Can you Serial.print() those values, then put those values in a spreadsheet to graph them (INSERT >> CHART >> LINE), which may show a trend and help find the solution?

You can further constrain these values so "0" is never in the motor drive equation, try something very different, like the following... and observe if "jumpy" still happens.

escvalue = constrain(escvalue, 100, 150);
`

That is correct.

I constrained the duration value before the map. That should do the same thing right?
My new void loop is

void loop() {
duration = pulseIn(CH1In, HIGH);
durationcon=constrain(duration,1000,2000);
escvalue = map(durationcon, 1000, 2000, 0, 255);
analogWrite(CH1Out,escvalue);

Serial.print(durationcon);
Serial.print("  ");
Serial.println(escvalue);
if (duration == 0) {
   Serial.println("WARNING: pulseIn() time-out!");
}
}

Test with current code to show stuttering motor

Took a video to show what it's doing.

If I only do analogWrite with specific values it works fine. So it's something with either the pulseIn or map I'm assuming.

That looks "good". Have you checked the hall sensors for missing glue or looseness?

Have you tried switching any two phase (power) wires?

I have checked them. It run fine with the built in potentiometer on the speed controller and just using straight up analogWrite from the Arduino. It's something to do with the rc receiver input/mapping. I tried a different receiver and it's doing the same thing.

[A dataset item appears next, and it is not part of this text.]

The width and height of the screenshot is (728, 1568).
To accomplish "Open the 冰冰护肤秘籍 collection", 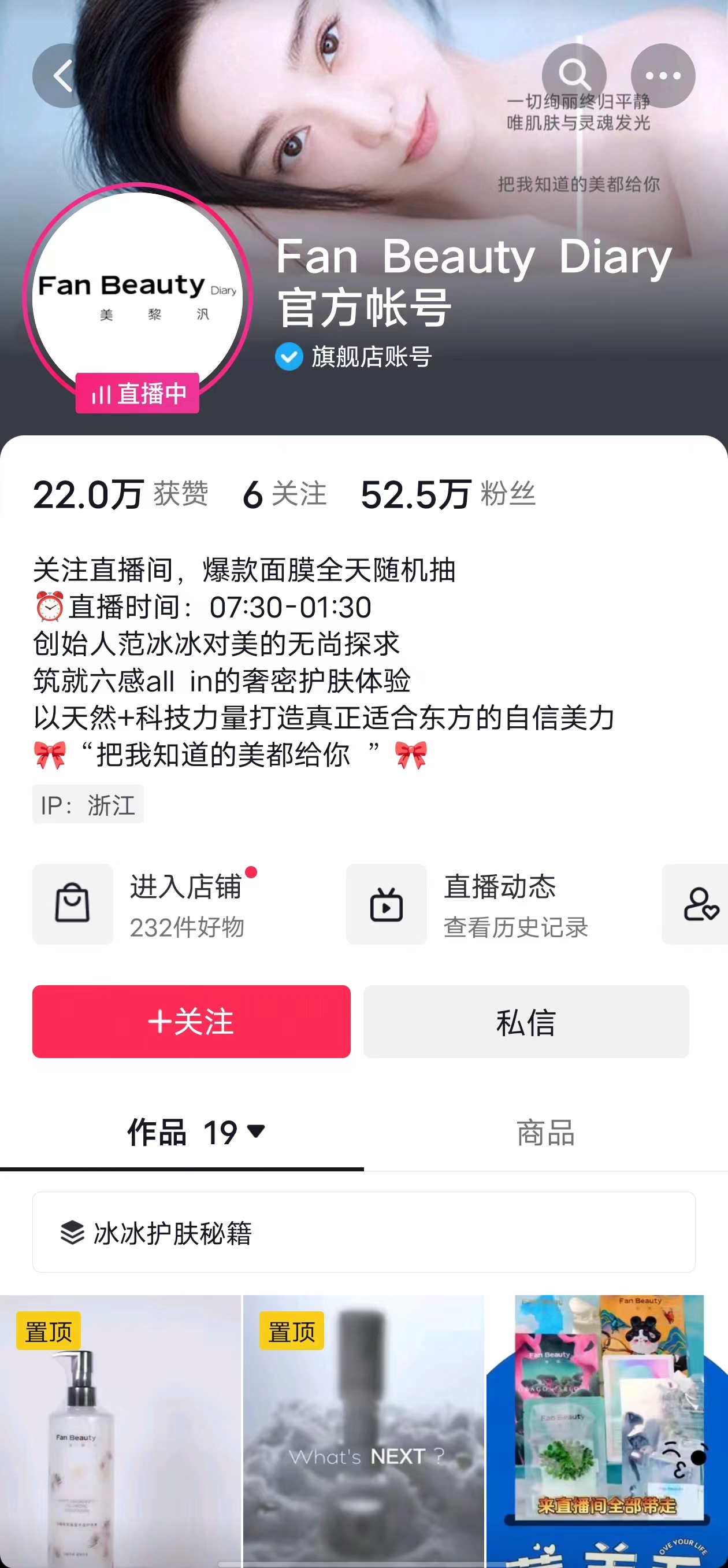I will click(x=363, y=1233).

map() looks good. pulseIn() is a mystery to me. I like to blame the things I do not understand. : ) (kidding - but it makes me feel better). Trying to find if pulseIn() is the cause...

Arduino says pulseIn() wants int values for pins, so change the #defines to ints... https://docs.arduino.cc/language-reference/en/functions/advanced-io/pulseIn/

Maybe the transmitter, then?

New discovery. I have been powering the arduino via the Vin pin with a 4S battery. I tried running it while plugged into the computer via USBC to check the values real time, and it was working as intended. I wonder if I was hitting some kind of current limit, or if there is some inefficiencies with vin dropping voltage to 5V. Guess I'm gonna go find a BEC and power it with the same battery but can plug into USBC.

I think VIN wants > 7.5VDC. Is your 4S = 4 x 4.2 or 4 x 3.7?

Fully charged is 4.2v per cell, but this one is probably around 3.7 as it was sitting at storage voltage when I started using it. It says that it supports voltage up to 24v on the product page. Might have a 2S battery around that I can try. I tried a 3S and it was doing the same thing. I'm also using the pin cables and header on the board to connect the battery. Wonder if that's a bad way to connect it.

I wonder if the load on the battery is not enough to let the battery management know it is being used?

Ebikes have two levels of auto-shutoff. The first level is "sleep" after a few minutes when the system is left ON with the display and any peripheral actively draining power. Eventually, the BMS will go to a deeper sleep when activity has not occurred for perhaps two weeks.